Information Box: How to define quality standards for data mining
Assume that the individuals in a population of N people fall into one of two classes. Let us consider people of kind 1 “desirable” (e.g. honest citizens, good insurance risks) and people of kind 2 “undesirable” (criminals, bad insurance risks, etc.). We represent the number of people classified as kind 1 and 2 by N1 and N2 respectively. Let the rate of false positives, that is individuals who are faced with unjustified discrimination, be given by α, and the rate of false negatives be β. Then, the actual number of people of kind 1 is (1-β)N1+αN2, and the actual number of people of kind 2 is (1-α)N2+ βN1. Furthermore, assume that the classification is creating an advantage of A>0 for people classified as kind 1, but a disadvantage of –D<0 for people classified as kind 2. Then, each false positive classified person has a double disadvantage of -(A+D), because he or she should have received the advantage A while suffering the disadvantage -D. This will be considered unfair and question the legitimacy of the procedure. False negatives, in contrast, those who are classified “desired” but are in fact “undesired”, enjoy a double advantage of (A+D). They may also create an extra damage -E to society.
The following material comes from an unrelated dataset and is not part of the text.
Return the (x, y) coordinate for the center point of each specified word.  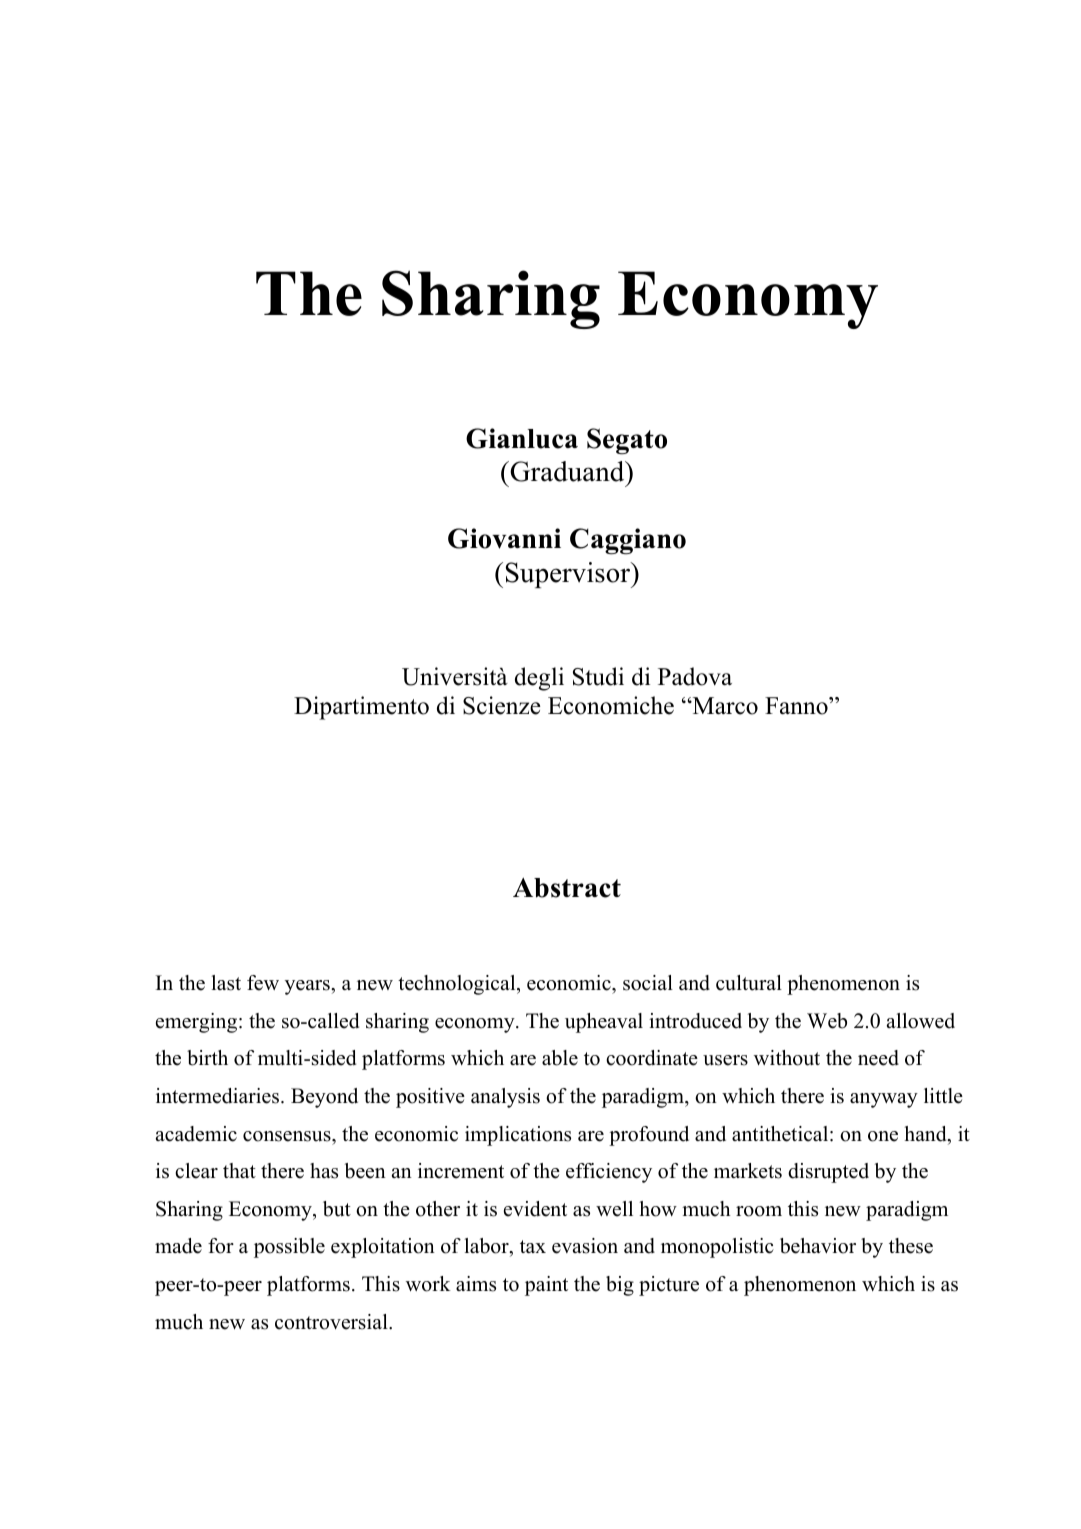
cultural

Overall, the classification produces a gain of G=N1[(1-β)A+β(A+D)] to individuals classified to be of kind 1 and a cost of C=-N2[(1-α)D+α(D+A)] to individuals classified to be of kind 2. The overall benefit to society would be B=G-C-E. Unfortunately, there is no guarantee that it would be positive.
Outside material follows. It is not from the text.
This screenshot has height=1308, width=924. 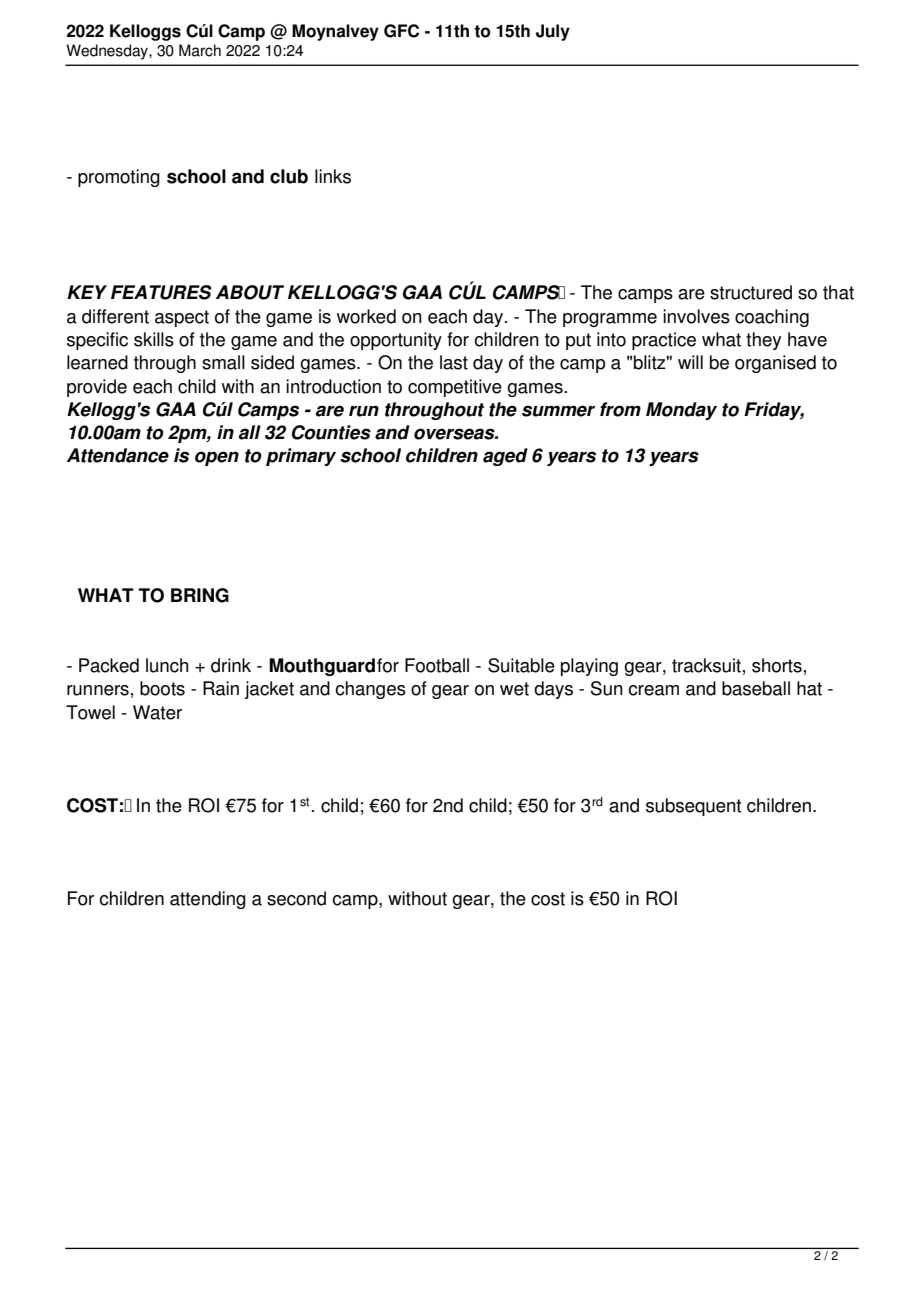 I want to click on structured, so click(x=751, y=292).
To demonstrate this, let us assume a business application of Big Data, in which the economic profit P (e.g. by selling cheaper insurance contracts to people of kind 1) is a fraction f of the gain, i.e. P=fG. If applied to many people, the application may be profitable even if the fraction f<1 is quite small. Moreover, from the point of view of a company, discrimination may be rewarding even if it has an overall disadvantage to people (i.e. if the overall benefit B is negative). This is because a company typically cares about its own profits and its customers, but not everybody else. Clearly, if some insurance contracts get cheaper, others will have to be more expensive. In the end, people with high risks will not be offered insurances anymore, or only at an unaffordable price, so some victims of accidents may not be compensated at all for their damage.
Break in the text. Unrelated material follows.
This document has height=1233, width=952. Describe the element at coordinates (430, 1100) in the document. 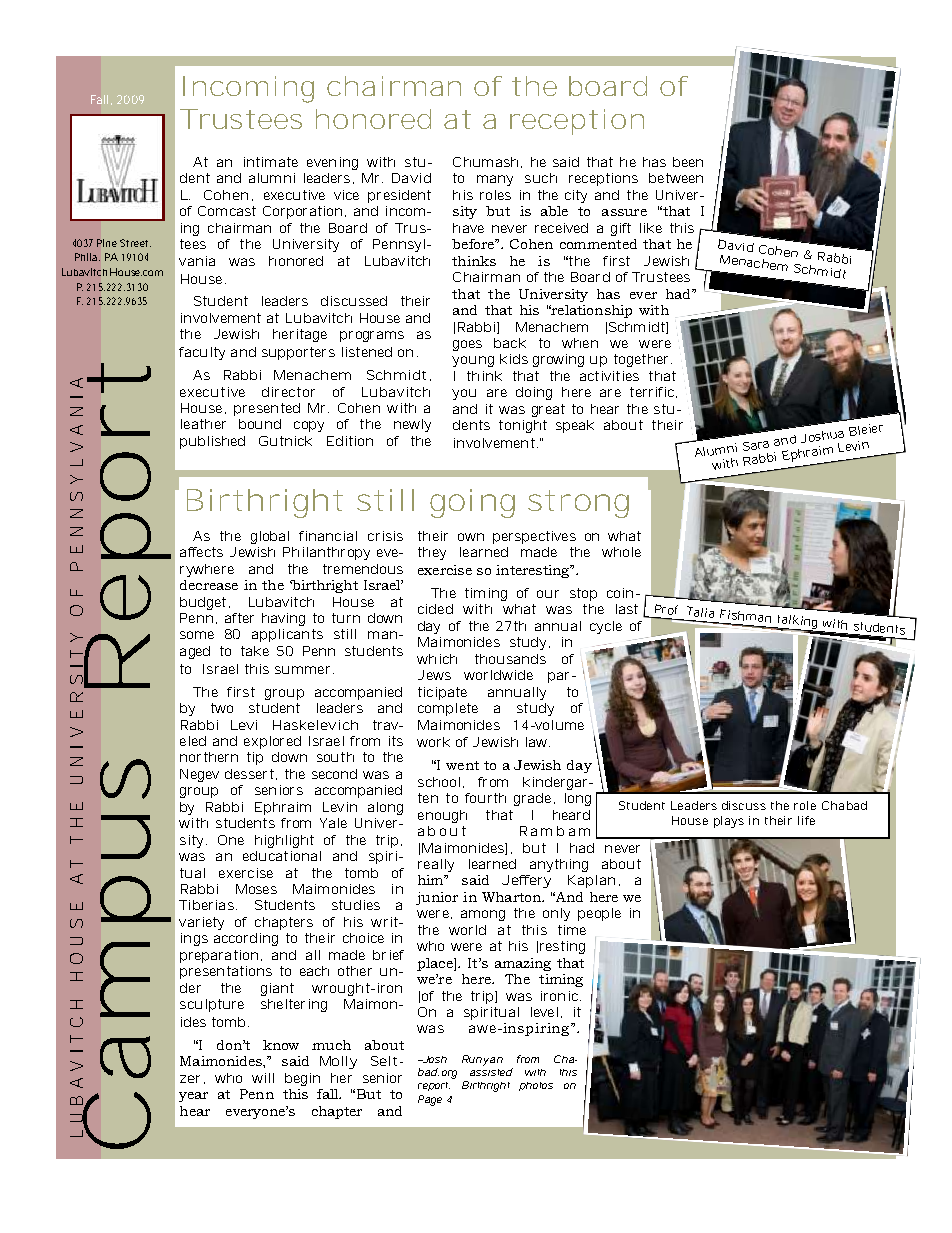

I see `Page` at that location.
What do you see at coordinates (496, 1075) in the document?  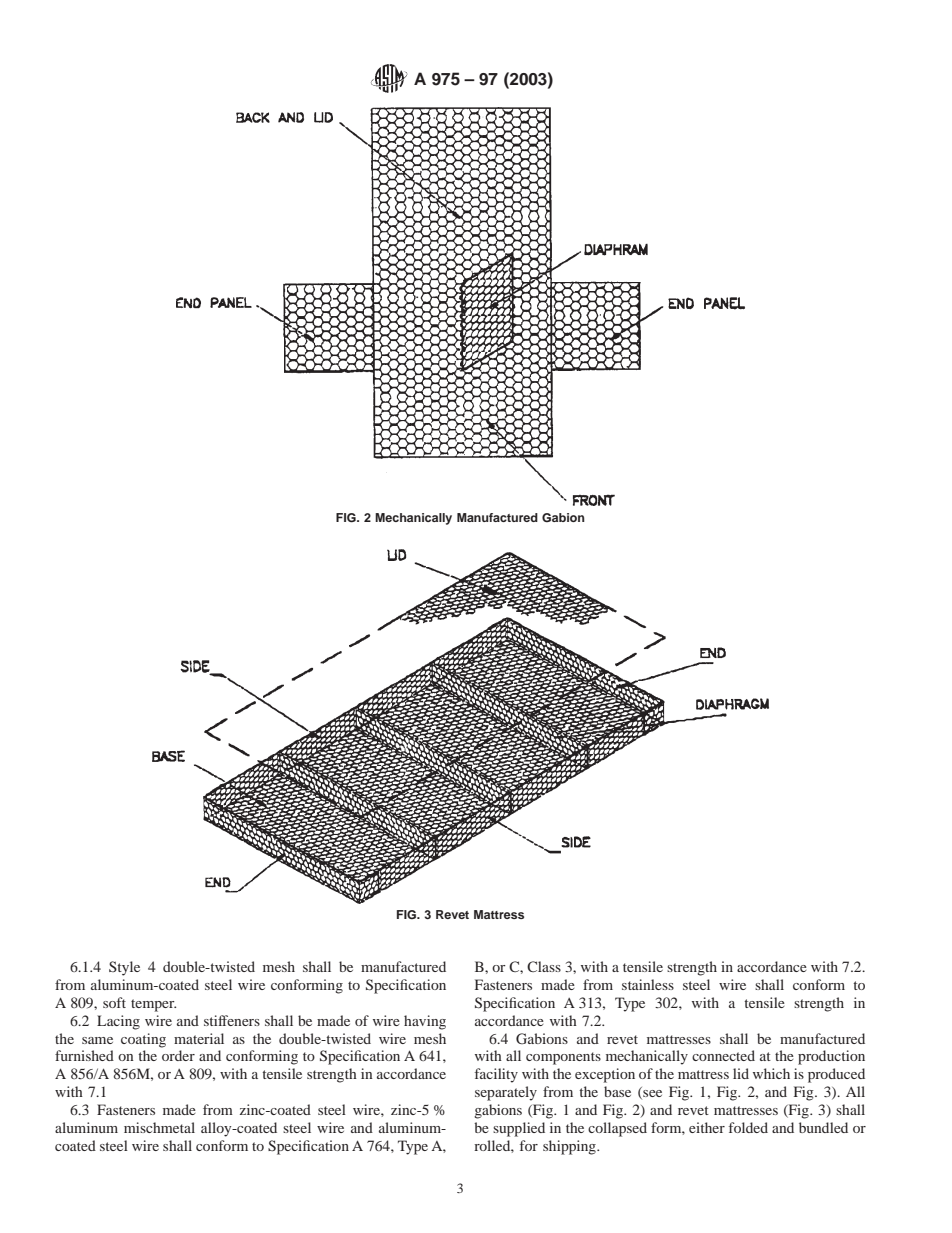 I see `facility` at bounding box center [496, 1075].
Even if B is positive, the profit P may be smaller than the unjust disadvantage U, which is the price that false positives have to pay. Such a business model would create a situation that I will call a "discrimination tragedy," where citizens have to pay the price for economic profits, even though they are not getting a good service in exchange.
It is, therefore, in the public interest to establish binding standards for the "healthy" use of Big Data algorithms, regulating the required predictive power and the acceptable values of α, D, B and U. A cost-benefit analysis suggests to demand B>0 (there is a benefit) and B>U (the benefit is high enough to compensate for unjust treatments). Moreover, αN1 and D should be below some acceptable thresholds. Today, these values are often unknown, and that means we have no idea what economic and societal benefits or damages are actually created by current applications of Big Data.